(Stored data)
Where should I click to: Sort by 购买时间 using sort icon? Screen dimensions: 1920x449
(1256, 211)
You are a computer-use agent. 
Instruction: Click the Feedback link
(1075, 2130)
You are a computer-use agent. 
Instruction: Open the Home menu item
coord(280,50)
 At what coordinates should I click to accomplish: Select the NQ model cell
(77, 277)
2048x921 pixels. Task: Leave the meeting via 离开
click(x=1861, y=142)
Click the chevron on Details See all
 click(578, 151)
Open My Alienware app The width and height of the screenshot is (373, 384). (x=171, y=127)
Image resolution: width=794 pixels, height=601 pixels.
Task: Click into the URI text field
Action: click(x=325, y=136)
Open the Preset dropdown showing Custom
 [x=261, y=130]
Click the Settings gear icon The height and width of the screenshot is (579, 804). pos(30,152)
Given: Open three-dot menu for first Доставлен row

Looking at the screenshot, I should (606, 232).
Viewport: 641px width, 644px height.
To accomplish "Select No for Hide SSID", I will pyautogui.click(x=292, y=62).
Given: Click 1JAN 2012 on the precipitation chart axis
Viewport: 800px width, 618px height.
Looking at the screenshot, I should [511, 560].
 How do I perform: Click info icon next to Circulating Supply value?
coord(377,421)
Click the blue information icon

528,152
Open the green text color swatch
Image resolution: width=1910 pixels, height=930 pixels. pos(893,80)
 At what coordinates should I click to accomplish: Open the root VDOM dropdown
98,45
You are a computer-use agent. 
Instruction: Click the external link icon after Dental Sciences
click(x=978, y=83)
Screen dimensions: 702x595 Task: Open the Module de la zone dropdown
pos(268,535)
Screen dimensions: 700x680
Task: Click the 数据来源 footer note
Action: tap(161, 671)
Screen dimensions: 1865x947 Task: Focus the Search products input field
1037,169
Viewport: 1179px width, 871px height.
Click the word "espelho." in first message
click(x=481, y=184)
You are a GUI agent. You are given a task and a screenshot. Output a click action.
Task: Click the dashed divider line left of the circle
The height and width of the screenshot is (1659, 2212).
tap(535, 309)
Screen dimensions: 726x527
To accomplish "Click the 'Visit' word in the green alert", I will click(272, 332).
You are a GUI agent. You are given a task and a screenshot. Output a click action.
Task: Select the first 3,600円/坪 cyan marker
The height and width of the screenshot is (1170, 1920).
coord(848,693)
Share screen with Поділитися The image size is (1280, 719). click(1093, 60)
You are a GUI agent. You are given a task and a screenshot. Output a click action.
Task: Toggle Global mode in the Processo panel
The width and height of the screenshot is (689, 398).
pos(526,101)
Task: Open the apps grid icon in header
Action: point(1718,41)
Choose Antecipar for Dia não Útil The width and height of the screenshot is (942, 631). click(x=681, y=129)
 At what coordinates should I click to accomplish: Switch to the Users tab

## [Problem to solve]
Output each entry precisely as given.

## [Solved exercise]
Where should I click to: Sort by 购买时间 using sort icon? Screen dimensions: 1920x449
(1256, 211)
You are a computer-use agent. 
Instruction: Click the Feedback link
(1075, 2130)
You are a computer-use agent. 
Instruction: Open the Home menu item
coord(280,50)
 At what coordinates should I click to accomplish: Select the NQ model cell
(77, 277)
2048x921 pixels. Task: Leave the meeting via 离开
click(x=1861, y=142)
Click the chevron on Details See all
 click(578, 151)
Open My Alienware app The width and height of the screenshot is (373, 384). (x=171, y=127)
Image resolution: width=794 pixels, height=601 pixels.
Task: Click into the URI text field
Action: click(x=325, y=136)
Open the Preset dropdown showing Custom
 [x=261, y=130]
Click the Settings gear icon The height and width of the screenshot is (579, 804). pos(30,152)
Given: Open three-dot menu for first Доставлен row

Looking at the screenshot, I should (606, 232).
Viewport: 641px width, 644px height.
To accomplish "Select No for Hide SSID", I will pyautogui.click(x=292, y=62).
Given: Click 1JAN 2012 on the precipitation chart axis
Viewport: 800px width, 618px height.
Looking at the screenshot, I should [511, 560].
 How do I perform: Click info icon next to Circulating Supply value?
coord(377,421)
Click the blue information icon

528,152
Open the green text color swatch
Image resolution: width=1910 pixels, height=930 pixels. pos(893,80)
 At what coordinates should I click to accomplish: Open the root VDOM dropdown
98,45
You are a computer-use agent. 
Instruction: Click the external link icon after Dental Sciences
click(x=978, y=83)
Screen dimensions: 702x595 Task: Open the Module de la zone dropdown
pos(268,535)
Screen dimensions: 700x680
Task: Click the 数据来源 footer note
Action: tap(161, 671)
Screen dimensions: 1865x947 Task: Focus the Search products input field
1037,169
Viewport: 1179px width, 871px height.
Click the word "espelho." in first message
click(x=481, y=184)
You are a GUI agent. You are given a task and a screenshot. Output a click action.
Task: Click the dashed divider line left of the circle
The height and width of the screenshot is (1659, 2212).
tap(535, 309)
Screen dimensions: 726x527
To accomplish "Click the 'Visit' word in the green alert", I will click(272, 332).
You are a GUI agent. You are given a task and a screenshot. Output a click action.
Task: Select the first 3,600円/坪 cyan marker
The height and width of the screenshot is (1170, 1920).
coord(848,693)
Share screen with Поділитися The image size is (1280, 719). click(1093, 60)
You are a GUI agent. You are given a task and a screenshot. Output a click action.
Task: Toggle Global mode in the Processo panel
The width and height of the screenshot is (689, 398).
pos(526,101)
Task: Open the apps grid icon in header
Action: point(1718,41)
Choose Antecipar for Dia não Útil The width and height of the screenshot is (942, 631). click(x=681, y=129)
 At what coordinates should I click to accomplish: Switch to the Users tab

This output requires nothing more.